Considered the next step in wearable fitness technology, Altra’s Torin IQ smart running shoes combine the functionality and tech of the likes of a FitBit and your traditional running shoe.
Wearable tech to aid sport is a growing trend and it comes in forms, not only such as watches and ‘bracelets’, but clothing like t-shirts and shorts. Now, we’re beginning to see it in your running shoes, too.
Why? The IQs are designed specifically to solve the problem of repetitive stress injury, which is commonplace in running due to the hard hitting impact created by each stride. For many, this is a real problem and can be completely debilitating.

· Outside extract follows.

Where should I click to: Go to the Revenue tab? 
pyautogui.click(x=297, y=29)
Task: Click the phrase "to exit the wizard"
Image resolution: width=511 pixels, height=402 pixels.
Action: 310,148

The Utah-based footwear maker has put pressure sensors, a battery, and a microchip inside the midsole of the shoes. With each step, the sensors measure the pressure your foot exerts. It then tracks this information, reporting the location of the pressure, contact time, and cadence. As as result, you are able to improve the efficiency of each stride, making you less prone to injury and a better overall runner.
Although it likely won’t be adopted all too quickly by the mass market, this is a game-changer for the more serious runners out there. Up until now, you have had to rely solely (excuse the pun) on the ‘feel’ of each stride. Now, you can look at the data after each run and have your thoughts either confirmed or denied.
The Four (or more) Metrics to Be Concerned About
The Torin IQ aims to help you by monitoring four main metrics: landing zone, impact rate, contact time, and cadence. In addition to this, you can also track the basics, like run time, pace, and distance. Through the app, you can break down the specific data into each sector of the foot and which takes most of the impact
The Shoe Itself
It’s all very well getting carried away with fancy technology, but how do the shoes itself compare to a standard running shoe? Fairly well, it would seem, but possibly nothing ground-breaking.
The shoe will provide comfort when running on the likes of paved sidewalks as it is moderately cushioned. Fortunately, the sensors don’t add weight to the shoe, with each shoe weighing 9,3 oz. per average shoe size.
We believe this is a small glimpse into the long future of ‘smart’ running shoes. There is no denying that technology is heading this way and it won’t be long before we see plenty of rival products on the market.
One of the main questions at present is whether these are worth the purchase or to hold on and wait for the technology to advance. Currently, these will set you back around $220, however, like other things, this price will likely come down the more available this kind of technology becomes.